-- Start Data for this exercise --

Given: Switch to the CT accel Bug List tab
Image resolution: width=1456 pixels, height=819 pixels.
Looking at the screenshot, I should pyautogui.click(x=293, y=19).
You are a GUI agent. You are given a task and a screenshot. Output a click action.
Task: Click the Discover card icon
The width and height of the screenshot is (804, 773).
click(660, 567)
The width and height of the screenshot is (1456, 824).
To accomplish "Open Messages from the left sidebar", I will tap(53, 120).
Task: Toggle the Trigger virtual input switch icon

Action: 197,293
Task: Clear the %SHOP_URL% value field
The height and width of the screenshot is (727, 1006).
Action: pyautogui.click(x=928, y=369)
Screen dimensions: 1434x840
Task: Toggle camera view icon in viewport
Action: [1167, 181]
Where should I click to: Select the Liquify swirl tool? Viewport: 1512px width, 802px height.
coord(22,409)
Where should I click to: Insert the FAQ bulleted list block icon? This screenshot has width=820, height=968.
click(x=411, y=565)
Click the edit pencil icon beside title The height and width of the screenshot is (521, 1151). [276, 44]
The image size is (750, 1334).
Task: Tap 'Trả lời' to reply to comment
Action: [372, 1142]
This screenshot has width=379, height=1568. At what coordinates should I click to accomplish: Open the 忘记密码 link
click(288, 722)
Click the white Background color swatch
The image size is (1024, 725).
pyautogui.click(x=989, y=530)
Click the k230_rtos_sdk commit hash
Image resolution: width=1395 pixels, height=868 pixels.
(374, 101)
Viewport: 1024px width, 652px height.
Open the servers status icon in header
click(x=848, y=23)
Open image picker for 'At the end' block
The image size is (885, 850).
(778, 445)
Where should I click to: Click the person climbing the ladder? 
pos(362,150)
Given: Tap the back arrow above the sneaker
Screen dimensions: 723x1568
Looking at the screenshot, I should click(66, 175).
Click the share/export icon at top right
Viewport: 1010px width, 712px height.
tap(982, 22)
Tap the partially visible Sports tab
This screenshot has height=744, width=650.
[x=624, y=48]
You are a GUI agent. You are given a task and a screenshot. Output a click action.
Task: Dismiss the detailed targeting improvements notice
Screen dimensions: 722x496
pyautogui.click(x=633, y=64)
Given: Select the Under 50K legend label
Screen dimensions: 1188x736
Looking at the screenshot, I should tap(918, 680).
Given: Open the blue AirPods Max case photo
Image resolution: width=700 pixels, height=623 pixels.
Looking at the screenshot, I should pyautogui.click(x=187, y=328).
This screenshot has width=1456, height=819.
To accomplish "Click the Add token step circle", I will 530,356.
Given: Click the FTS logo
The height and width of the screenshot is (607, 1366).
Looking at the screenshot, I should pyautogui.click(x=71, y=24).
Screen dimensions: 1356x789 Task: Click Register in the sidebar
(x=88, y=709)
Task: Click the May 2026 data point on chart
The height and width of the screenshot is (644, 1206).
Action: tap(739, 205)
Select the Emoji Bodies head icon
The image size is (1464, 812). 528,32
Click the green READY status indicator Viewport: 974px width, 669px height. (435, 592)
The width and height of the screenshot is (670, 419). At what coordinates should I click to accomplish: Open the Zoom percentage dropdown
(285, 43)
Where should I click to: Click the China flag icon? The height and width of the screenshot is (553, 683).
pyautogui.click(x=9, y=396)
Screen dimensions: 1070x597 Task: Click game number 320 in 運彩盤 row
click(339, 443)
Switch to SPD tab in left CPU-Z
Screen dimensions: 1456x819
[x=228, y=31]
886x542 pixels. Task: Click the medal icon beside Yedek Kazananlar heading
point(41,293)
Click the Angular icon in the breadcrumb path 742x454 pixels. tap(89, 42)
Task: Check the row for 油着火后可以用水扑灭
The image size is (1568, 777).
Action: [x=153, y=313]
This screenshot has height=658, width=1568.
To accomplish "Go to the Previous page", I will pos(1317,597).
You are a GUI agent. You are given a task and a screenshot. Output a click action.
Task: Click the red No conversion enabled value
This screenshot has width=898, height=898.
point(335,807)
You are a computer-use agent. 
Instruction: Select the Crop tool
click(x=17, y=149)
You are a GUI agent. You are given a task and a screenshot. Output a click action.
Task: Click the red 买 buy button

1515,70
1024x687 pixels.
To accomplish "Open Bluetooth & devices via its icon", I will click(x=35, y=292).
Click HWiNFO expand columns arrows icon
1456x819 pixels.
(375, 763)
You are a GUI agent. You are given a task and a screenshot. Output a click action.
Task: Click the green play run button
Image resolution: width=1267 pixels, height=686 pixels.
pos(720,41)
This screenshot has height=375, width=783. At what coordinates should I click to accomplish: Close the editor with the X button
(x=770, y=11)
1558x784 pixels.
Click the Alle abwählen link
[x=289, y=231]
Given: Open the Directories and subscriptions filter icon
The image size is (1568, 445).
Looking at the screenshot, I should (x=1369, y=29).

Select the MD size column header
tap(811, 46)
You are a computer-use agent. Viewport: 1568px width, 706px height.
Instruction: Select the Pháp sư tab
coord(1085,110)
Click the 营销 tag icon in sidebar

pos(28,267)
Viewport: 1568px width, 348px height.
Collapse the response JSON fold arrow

-- End Data for this exercise --

### The request:
Copy out every one of the rows above verbatim, keeping their order and line breaks.

### Solved problem:
Given: Switch to the CT accel Bug List tab
Image resolution: width=1456 pixels, height=819 pixels.
Looking at the screenshot, I should pyautogui.click(x=293, y=19).
You are a GUI agent. You are given a task and a screenshot. Output a click action.
Task: Click the Discover card icon
The width and height of the screenshot is (804, 773).
click(660, 567)
The width and height of the screenshot is (1456, 824).
To accomplish "Open Messages from the left sidebar", I will tap(53, 120).
Task: Toggle the Trigger virtual input switch icon

Action: 197,293
Task: Clear the %SHOP_URL% value field
The height and width of the screenshot is (727, 1006).
Action: pyautogui.click(x=928, y=369)
Screen dimensions: 1434x840
Task: Toggle camera view icon in viewport
Action: [1167, 181]
Where should I click to: Select the Liquify swirl tool? Viewport: 1512px width, 802px height.
coord(22,409)
Where should I click to: Insert the FAQ bulleted list block icon? This screenshot has width=820, height=968.
click(x=411, y=565)
Click the edit pencil icon beside title The height and width of the screenshot is (521, 1151). [276, 44]
The image size is (750, 1334).
Task: Tap 'Trả lời' to reply to comment
Action: [372, 1142]
This screenshot has width=379, height=1568. At what coordinates should I click to accomplish: Open the 忘记密码 link
click(288, 722)
Click the white Background color swatch
The image size is (1024, 725).
pyautogui.click(x=989, y=530)
Click the k230_rtos_sdk commit hash
Image resolution: width=1395 pixels, height=868 pixels.
(374, 101)
Viewport: 1024px width, 652px height.
Open the servers status icon in header
click(x=848, y=23)
Open image picker for 'At the end' block
The image size is (885, 850).
(778, 445)
Where should I click to: Click the person climbing the ladder? 
pos(362,150)
Given: Tap the back arrow above the sneaker
Screen dimensions: 723x1568
Looking at the screenshot, I should click(66, 175).
Click the share/export icon at top right
Viewport: 1010px width, 712px height.
tap(982, 22)
Tap the partially visible Sports tab
This screenshot has height=744, width=650.
[x=624, y=48]
You are a GUI agent. You are given a task and a screenshot. Output a click action.
Task: Dismiss the detailed targeting improvements notice
Screen dimensions: 722x496
pyautogui.click(x=633, y=64)
Given: Select the Under 50K legend label
Screen dimensions: 1188x736
Looking at the screenshot, I should tap(918, 680).
Given: Open the blue AirPods Max case photo
Image resolution: width=700 pixels, height=623 pixels.
Looking at the screenshot, I should pyautogui.click(x=187, y=328).
This screenshot has width=1456, height=819.
To accomplish "Click the Add token step circle", I will 530,356.
Given: Click the FTS logo
The height and width of the screenshot is (607, 1366).
Looking at the screenshot, I should pyautogui.click(x=71, y=24).
Screen dimensions: 1356x789 Task: Click Register in the sidebar
(x=88, y=709)
Task: Click the May 2026 data point on chart
The height and width of the screenshot is (644, 1206).
Action: tap(739, 205)
Select the Emoji Bodies head icon
The image size is (1464, 812). 528,32
Click the green READY status indicator Viewport: 974px width, 669px height. (435, 592)
The width and height of the screenshot is (670, 419). At what coordinates should I click to accomplish: Open the Zoom percentage dropdown
(285, 43)
Where should I click to: Click the China flag icon? The height and width of the screenshot is (553, 683).
pyautogui.click(x=9, y=396)
Screen dimensions: 1070x597 Task: Click game number 320 in 運彩盤 row
click(339, 443)
Switch to SPD tab in left CPU-Z
Screen dimensions: 1456x819
[x=228, y=31]
886x542 pixels. Task: Click the medal icon beside Yedek Kazananlar heading
point(41,293)
Click the Angular icon in the breadcrumb path 742x454 pixels. tap(89, 42)
Task: Check the row for 油着火后可以用水扑灭
The image size is (1568, 777).
Action: [x=153, y=313]
This screenshot has height=658, width=1568.
To accomplish "Go to the Previous page", I will pos(1317,597).
You are a GUI agent. You are given a task and a screenshot. Output a click action.
Task: Click the red No conversion enabled value
This screenshot has width=898, height=898.
point(335,807)
You are a computer-use agent. 
Instruction: Select the Crop tool
click(x=17, y=149)
You are a GUI agent. You are given a task and a screenshot. Output a click action.
Task: Click the red 买 buy button

1515,70
1024x687 pixels.
To accomplish "Open Bluetooth & devices via its icon", I will click(x=35, y=292).
Click HWiNFO expand columns arrows icon
1456x819 pixels.
(375, 763)
You are a GUI agent. You are given a task and a screenshot. Output a click action.
Task: Click the green play run button
Image resolution: width=1267 pixels, height=686 pixels.
pos(720,41)
This screenshot has height=375, width=783. At what coordinates should I click to accomplish: Close the editor with the X button
(x=770, y=11)
1558x784 pixels.
Click the Alle abwählen link
[x=289, y=231]
Given: Open the Directories and subscriptions filter icon
The image size is (1568, 445).
Looking at the screenshot, I should (x=1369, y=29).

Select the MD size column header
tap(811, 46)
You are a computer-use agent. Viewport: 1568px width, 706px height.
Instruction: Select the Pháp sư tab
coord(1085,110)
Click the 营销 tag icon in sidebar

pos(28,267)
Viewport: 1568px width, 348px height.
Collapse the response JSON fold arrow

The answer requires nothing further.